DIRECTIONS FOR THIS TASK: An exact reprint of the data below is required, line for line.

[GIVEN ENTRIES — start]

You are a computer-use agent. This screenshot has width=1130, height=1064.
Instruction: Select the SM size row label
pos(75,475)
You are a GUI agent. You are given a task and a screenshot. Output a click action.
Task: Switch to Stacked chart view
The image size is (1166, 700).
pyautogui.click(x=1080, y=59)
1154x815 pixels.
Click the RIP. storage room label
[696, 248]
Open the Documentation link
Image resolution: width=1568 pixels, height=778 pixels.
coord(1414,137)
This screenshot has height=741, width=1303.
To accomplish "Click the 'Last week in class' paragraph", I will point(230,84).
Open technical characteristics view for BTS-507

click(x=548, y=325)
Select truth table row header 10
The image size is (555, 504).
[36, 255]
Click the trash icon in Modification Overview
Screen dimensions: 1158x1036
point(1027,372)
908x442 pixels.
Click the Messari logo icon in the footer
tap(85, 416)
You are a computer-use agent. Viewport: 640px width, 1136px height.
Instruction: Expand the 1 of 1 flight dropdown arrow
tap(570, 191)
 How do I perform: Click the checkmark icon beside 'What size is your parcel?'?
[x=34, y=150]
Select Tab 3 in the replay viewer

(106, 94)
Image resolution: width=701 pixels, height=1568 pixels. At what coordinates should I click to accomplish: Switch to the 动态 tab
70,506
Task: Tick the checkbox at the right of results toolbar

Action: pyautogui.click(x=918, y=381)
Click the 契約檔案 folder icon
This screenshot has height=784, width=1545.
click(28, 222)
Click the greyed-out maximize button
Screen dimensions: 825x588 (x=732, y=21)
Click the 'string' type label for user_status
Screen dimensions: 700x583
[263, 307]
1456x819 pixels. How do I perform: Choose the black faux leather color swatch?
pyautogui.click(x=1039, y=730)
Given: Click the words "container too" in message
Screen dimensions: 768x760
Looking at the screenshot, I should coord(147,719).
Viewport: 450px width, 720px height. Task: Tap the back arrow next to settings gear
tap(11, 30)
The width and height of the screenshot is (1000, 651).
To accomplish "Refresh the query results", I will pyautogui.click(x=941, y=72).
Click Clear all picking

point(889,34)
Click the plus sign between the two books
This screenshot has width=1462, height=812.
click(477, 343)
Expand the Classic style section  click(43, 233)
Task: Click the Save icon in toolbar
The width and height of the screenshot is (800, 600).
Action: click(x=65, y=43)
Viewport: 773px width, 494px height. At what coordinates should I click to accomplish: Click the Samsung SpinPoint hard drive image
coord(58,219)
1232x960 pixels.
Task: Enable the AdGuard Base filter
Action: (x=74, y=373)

[GIVEN ENTRIES — finish]

RESPONSE TO THIS EXERCISE:
You are a computer-use agent. This screenshot has width=1130, height=1064.
Instruction: Select the SM size row label
pos(75,475)
You are a GUI agent. You are given a task and a screenshot. Output a click action.
Task: Switch to Stacked chart view
The image size is (1166, 700).
pyautogui.click(x=1080, y=59)
1154x815 pixels.
Click the RIP. storage room label
[696, 248]
Open the Documentation link
Image resolution: width=1568 pixels, height=778 pixels.
coord(1414,137)
This screenshot has height=741, width=1303.
To accomplish "Click the 'Last week in class' paragraph", I will point(230,84).
Open technical characteristics view for BTS-507

click(x=548, y=325)
Select truth table row header 10
The image size is (555, 504).
[36, 255]
Click the trash icon in Modification Overview
Screen dimensions: 1158x1036
point(1027,372)
908x442 pixels.
Click the Messari logo icon in the footer
tap(85, 416)
You are a computer-use agent. Viewport: 640px width, 1136px height.
Instruction: Expand the 1 of 1 flight dropdown arrow
tap(570, 191)
 How do I perform: Click the checkmark icon beside 'What size is your parcel?'?
[x=34, y=150]
Select Tab 3 in the replay viewer

(106, 94)
Image resolution: width=701 pixels, height=1568 pixels. At what coordinates should I click to accomplish: Switch to the 动态 tab
70,506
Task: Tick the checkbox at the right of results toolbar

Action: pyautogui.click(x=918, y=381)
Click the 契約檔案 folder icon
This screenshot has height=784, width=1545.
click(28, 222)
Click the greyed-out maximize button
Screen dimensions: 825x588 (x=732, y=21)
Click the 'string' type label for user_status
Screen dimensions: 700x583
[263, 307]
1456x819 pixels. How do I perform: Choose the black faux leather color swatch?
pyautogui.click(x=1039, y=730)
Given: Click the words "container too" in message
Screen dimensions: 768x760
Looking at the screenshot, I should coord(147,719).
Viewport: 450px width, 720px height. Task: Tap the back arrow next to settings gear
tap(11, 30)
The width and height of the screenshot is (1000, 651).
To accomplish "Refresh the query results", I will pyautogui.click(x=941, y=72).
Click Clear all picking

point(889,34)
Click the plus sign between the two books
This screenshot has width=1462, height=812.
click(477, 343)
Expand the Classic style section  click(43, 233)
Task: Click the Save icon in toolbar
The width and height of the screenshot is (800, 600).
Action: click(x=65, y=43)
Viewport: 773px width, 494px height. At what coordinates should I click to accomplish: Click the Samsung SpinPoint hard drive image
coord(58,219)
1232x960 pixels.
Task: Enable the AdGuard Base filter
Action: (x=74, y=373)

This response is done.